ELECTRON researchers reported last week that adding a third oral drug, Gilead's NS5A inhibitor ledipasvir (formerly GS-5885), brought cure rates back up to 100% for both genotype 1 treatment naive and null responders, and that combo is now being tested without ribavirin. Similarly impressive results were seen with the two-drug ribavirin-sparing regimen of sofosbuvir plus Bristol-Myers Squibb's NS5A inhibitor daclatasvir (formerly BMS-790052).
At a CROI press conference, Osinusi explained that SPARE started in 2011, when only the genotype 2/3 ELECTRON data had been released. "Going forward, it's clear that combining some direct-acting agents might be more beneficial than single agents," she said.

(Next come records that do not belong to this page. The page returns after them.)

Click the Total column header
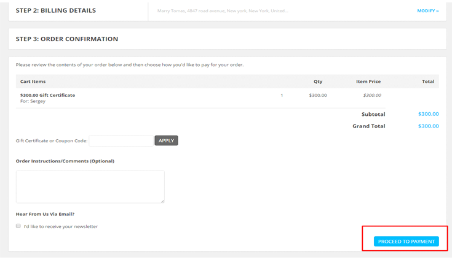 coord(427,82)
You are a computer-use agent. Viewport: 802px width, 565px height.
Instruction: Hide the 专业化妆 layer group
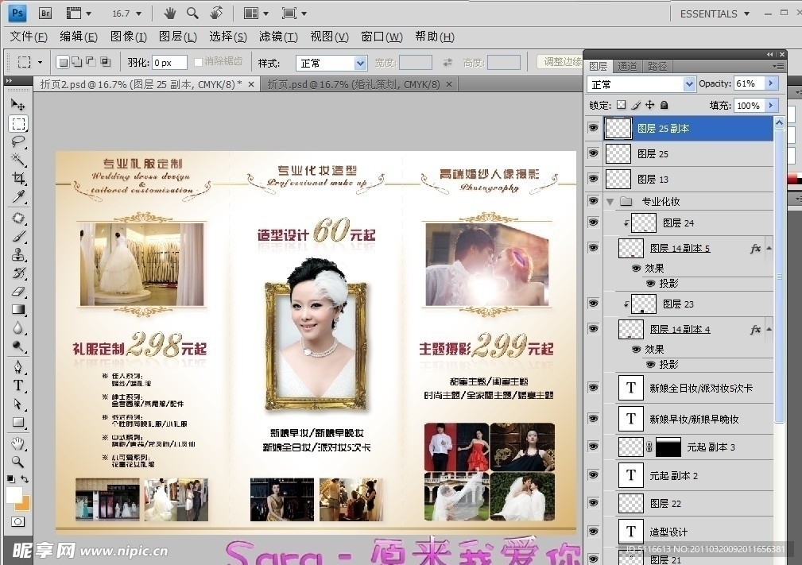593,201
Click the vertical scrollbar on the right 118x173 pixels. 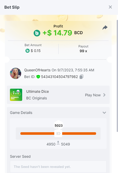pyautogui.click(x=117, y=76)
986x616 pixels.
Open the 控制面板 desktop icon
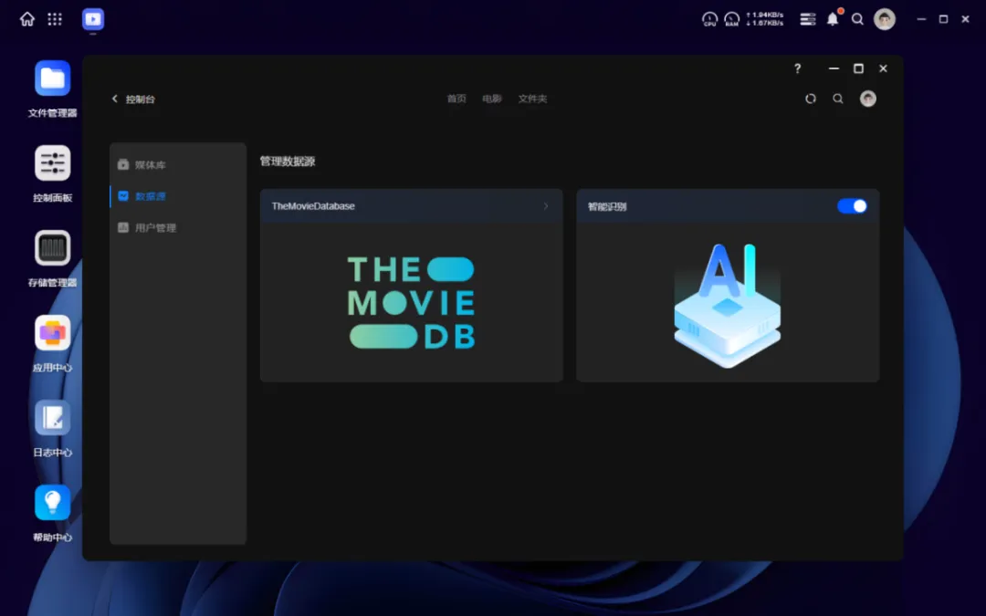53,164
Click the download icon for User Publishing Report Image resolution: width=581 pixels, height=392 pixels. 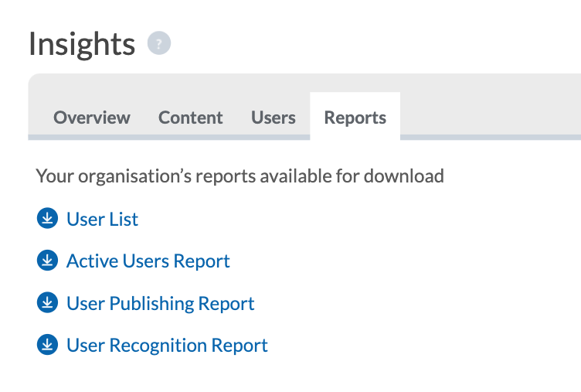pyautogui.click(x=47, y=302)
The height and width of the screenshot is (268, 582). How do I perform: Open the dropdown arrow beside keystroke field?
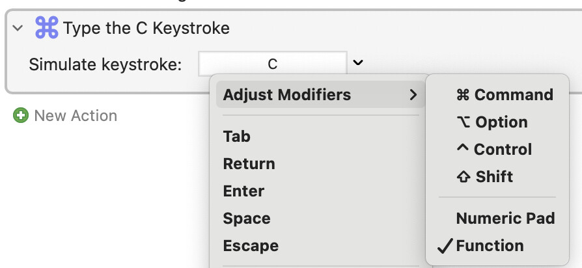coord(358,63)
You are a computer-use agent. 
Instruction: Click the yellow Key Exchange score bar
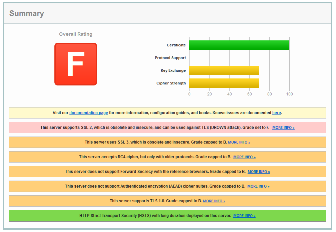[224, 70]
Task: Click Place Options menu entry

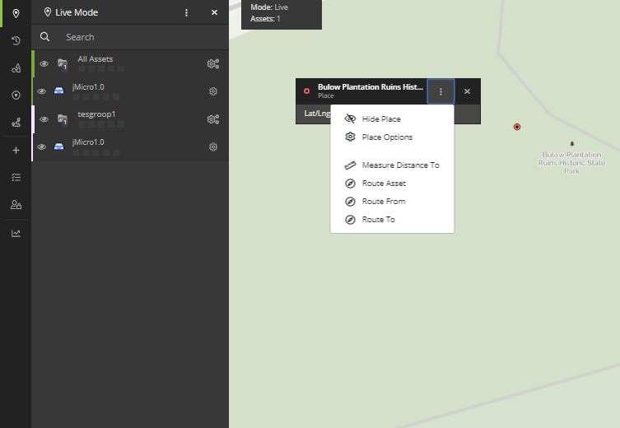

Many controlled clinical trials do not enrol the most challenging patients in terms of biological, demographic or socioeconomic factors, so their results may look better than those seen in 'real world' clinical practice. But the SPARE study shows that even many difficult-to-treat people can do well on a simple oral regimen, especially if selected based on factors that predict response.
Osinusi A et al. High efficacy of sofosbuvir with weight-based ribavirin for 24 weeks in difficult-to-treat patients. 20th Conference on Retroviruses and Opportunistic Infections, Atlanta, abstract 157LB, 2013.